Understanding the Relationship Between Pressure, Gas Load, and Pumping Speed in Vacuum Systems
In vacuum systems, the simple equation Q = P × S is used to explain almost every design challenge. Gas load (Q), pressure (P), and pumping speed (S) are the three variables whose balance determines how well a vacuum system performs.
1. How to Reach a Lower Pressure (P)?
Reaching a lower pressure is often the hardest part of vacuum work.
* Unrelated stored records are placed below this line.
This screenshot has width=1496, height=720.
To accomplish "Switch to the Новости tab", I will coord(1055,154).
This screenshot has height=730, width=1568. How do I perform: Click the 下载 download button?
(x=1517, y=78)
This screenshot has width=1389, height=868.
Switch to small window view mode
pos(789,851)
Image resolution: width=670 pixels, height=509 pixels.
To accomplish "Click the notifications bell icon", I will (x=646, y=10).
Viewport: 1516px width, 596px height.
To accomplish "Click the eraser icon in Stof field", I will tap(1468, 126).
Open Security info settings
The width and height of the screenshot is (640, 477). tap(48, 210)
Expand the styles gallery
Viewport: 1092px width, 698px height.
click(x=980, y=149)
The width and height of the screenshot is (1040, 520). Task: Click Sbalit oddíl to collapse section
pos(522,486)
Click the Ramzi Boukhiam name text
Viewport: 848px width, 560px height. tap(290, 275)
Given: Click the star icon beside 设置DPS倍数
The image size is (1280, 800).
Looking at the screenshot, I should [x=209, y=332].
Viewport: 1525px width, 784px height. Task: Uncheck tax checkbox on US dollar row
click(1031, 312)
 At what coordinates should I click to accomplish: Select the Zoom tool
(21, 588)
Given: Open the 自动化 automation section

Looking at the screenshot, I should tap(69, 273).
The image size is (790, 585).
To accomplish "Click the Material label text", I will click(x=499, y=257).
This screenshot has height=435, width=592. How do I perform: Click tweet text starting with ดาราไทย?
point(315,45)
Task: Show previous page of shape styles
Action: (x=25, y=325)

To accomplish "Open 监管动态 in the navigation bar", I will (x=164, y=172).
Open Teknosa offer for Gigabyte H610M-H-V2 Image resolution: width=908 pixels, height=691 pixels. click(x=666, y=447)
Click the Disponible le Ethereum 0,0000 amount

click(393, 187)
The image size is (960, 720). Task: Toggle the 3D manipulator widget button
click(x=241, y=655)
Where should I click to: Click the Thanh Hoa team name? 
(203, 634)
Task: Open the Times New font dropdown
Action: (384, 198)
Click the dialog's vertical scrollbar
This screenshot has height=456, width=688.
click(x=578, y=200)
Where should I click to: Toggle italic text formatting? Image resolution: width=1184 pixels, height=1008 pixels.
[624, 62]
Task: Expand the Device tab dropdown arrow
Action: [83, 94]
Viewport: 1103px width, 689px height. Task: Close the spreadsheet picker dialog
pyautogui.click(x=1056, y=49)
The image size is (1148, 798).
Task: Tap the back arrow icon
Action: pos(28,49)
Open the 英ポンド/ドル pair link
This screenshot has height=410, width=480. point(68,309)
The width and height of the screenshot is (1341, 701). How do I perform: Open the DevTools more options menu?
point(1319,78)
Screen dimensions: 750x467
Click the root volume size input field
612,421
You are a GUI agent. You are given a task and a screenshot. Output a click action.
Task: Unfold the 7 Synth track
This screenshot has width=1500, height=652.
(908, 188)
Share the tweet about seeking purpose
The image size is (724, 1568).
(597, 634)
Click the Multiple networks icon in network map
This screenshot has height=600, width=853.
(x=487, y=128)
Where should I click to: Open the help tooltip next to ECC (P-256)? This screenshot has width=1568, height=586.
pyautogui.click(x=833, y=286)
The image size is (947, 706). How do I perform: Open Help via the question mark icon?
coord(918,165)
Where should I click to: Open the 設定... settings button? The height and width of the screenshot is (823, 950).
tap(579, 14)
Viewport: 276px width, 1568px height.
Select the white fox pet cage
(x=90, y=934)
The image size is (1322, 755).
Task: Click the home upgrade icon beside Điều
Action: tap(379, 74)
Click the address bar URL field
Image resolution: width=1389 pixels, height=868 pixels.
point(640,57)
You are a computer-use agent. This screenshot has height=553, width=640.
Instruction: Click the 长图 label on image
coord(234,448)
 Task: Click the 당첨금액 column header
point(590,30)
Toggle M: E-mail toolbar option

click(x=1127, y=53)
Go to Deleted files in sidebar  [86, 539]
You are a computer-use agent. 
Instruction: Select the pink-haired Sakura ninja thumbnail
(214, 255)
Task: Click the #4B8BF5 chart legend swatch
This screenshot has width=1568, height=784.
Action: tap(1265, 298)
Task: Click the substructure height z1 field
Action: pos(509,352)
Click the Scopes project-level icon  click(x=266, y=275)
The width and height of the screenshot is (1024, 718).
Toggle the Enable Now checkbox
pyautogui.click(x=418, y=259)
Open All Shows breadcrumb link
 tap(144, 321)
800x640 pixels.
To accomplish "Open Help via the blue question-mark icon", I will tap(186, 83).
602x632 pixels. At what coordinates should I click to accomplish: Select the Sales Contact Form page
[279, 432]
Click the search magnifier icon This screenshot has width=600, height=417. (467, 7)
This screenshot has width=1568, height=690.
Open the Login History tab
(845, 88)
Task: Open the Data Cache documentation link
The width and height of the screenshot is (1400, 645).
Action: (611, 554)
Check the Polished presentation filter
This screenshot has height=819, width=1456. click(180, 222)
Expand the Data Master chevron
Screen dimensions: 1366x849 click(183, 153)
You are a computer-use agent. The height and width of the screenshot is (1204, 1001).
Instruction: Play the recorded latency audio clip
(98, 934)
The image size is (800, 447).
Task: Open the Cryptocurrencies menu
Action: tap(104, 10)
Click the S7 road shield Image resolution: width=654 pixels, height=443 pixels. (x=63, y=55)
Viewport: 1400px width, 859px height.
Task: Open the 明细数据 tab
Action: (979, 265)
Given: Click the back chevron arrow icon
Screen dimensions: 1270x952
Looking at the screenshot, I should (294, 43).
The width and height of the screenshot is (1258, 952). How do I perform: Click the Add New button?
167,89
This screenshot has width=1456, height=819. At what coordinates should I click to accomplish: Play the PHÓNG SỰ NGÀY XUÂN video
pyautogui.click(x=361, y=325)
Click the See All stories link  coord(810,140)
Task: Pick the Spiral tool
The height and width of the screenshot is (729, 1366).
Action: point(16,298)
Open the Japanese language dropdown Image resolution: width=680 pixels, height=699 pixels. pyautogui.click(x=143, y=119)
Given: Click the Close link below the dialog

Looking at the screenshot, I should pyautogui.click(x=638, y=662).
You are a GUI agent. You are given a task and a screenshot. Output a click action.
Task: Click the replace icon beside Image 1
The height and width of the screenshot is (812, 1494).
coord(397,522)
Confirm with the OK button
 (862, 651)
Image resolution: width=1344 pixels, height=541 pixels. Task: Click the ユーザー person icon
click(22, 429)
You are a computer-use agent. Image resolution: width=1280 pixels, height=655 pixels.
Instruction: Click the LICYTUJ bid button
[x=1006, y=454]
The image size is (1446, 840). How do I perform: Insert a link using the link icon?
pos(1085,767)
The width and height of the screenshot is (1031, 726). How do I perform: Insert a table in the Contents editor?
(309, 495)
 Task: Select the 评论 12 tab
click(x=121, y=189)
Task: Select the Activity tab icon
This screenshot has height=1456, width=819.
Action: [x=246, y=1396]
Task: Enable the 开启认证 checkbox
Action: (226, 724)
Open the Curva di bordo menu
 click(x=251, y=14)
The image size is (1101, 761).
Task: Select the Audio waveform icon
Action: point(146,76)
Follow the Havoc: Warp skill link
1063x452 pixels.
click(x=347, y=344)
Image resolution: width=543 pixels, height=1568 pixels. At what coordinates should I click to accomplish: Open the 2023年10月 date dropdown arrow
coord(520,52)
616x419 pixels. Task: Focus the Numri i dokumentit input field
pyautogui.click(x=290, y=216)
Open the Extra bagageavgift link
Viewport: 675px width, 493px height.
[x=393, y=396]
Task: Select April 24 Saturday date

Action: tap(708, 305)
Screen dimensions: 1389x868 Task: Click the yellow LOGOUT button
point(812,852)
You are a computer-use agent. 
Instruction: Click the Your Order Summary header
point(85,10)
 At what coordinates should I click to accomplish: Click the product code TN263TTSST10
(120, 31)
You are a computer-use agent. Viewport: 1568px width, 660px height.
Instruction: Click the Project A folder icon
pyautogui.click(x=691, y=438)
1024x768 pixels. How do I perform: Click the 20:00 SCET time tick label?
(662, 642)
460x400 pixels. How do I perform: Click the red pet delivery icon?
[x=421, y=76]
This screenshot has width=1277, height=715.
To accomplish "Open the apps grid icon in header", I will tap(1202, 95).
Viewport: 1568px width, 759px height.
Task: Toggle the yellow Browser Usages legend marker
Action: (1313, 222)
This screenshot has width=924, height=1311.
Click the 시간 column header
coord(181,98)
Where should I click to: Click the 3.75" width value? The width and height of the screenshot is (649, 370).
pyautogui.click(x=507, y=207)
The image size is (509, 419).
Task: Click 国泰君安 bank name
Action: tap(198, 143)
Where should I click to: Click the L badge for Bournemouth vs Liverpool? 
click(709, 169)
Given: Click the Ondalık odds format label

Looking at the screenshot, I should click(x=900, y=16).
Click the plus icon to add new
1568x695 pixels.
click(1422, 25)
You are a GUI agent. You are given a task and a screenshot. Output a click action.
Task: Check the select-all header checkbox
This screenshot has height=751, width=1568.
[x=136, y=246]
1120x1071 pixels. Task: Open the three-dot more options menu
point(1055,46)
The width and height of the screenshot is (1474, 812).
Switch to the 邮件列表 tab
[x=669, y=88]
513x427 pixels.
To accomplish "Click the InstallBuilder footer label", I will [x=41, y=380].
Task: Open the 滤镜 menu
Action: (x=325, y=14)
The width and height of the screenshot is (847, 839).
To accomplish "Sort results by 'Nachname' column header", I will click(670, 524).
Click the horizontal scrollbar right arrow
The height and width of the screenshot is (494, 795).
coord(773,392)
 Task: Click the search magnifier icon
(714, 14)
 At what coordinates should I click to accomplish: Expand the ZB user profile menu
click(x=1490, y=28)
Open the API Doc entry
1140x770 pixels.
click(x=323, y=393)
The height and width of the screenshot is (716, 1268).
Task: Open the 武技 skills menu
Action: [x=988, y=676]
Once you understand that pressure depends on the balance between the system’s gas load (Q) and the available pumping speed (S), the task becomes clearer.
Below are the key concepts in more detail.
2. Understanding Pressure (P)
Pressure (P) is the force per unit area exerted by gas molecules colliding with a surface.
To reduce pressure (P):
Increase pumping speed (S), and/or
Decrease gas load (Q).
3. Understanding Pumping Speed (S)
Pumping speed (S) is the volumetric rate at which a pump removes gas from the chamber.
To reduce pressure (P):
Increase pumping speed (S), and/or
Use larger-diameter and/or shorter lines between pump and chamber.
4. Understanding Gas Load (Q)
Gas load (Q) is the sum of every source of gas entering the vacuum space. Typical sources include:
Initial gas in the chamber
Process gases
Out-gassing
Diffusion
Real leaks
Virtual leaks
Back-streaming
Permeation
5. How Pumping Speed (S) Affects Pressure (P)
From Q = P × S (or P = Q / S):
To raise pumping speed (S):
Verify that the system is not conductance-limited. The line conductance (C) must be larger than the pump’s rated speed (S).
Select a larger pump to increase (S). A higher (S) reaches a lower (P) in less time.
6. How Conductance (C) Affects Pressure (P)
Conductance (C) quantifies how easily gas flows through an aperture or tube at a given pressure. Hardware with good conductance ensures that the pump’s full speed (S) reaches the chamber and that the ultimate pressure (P) is as low as possible.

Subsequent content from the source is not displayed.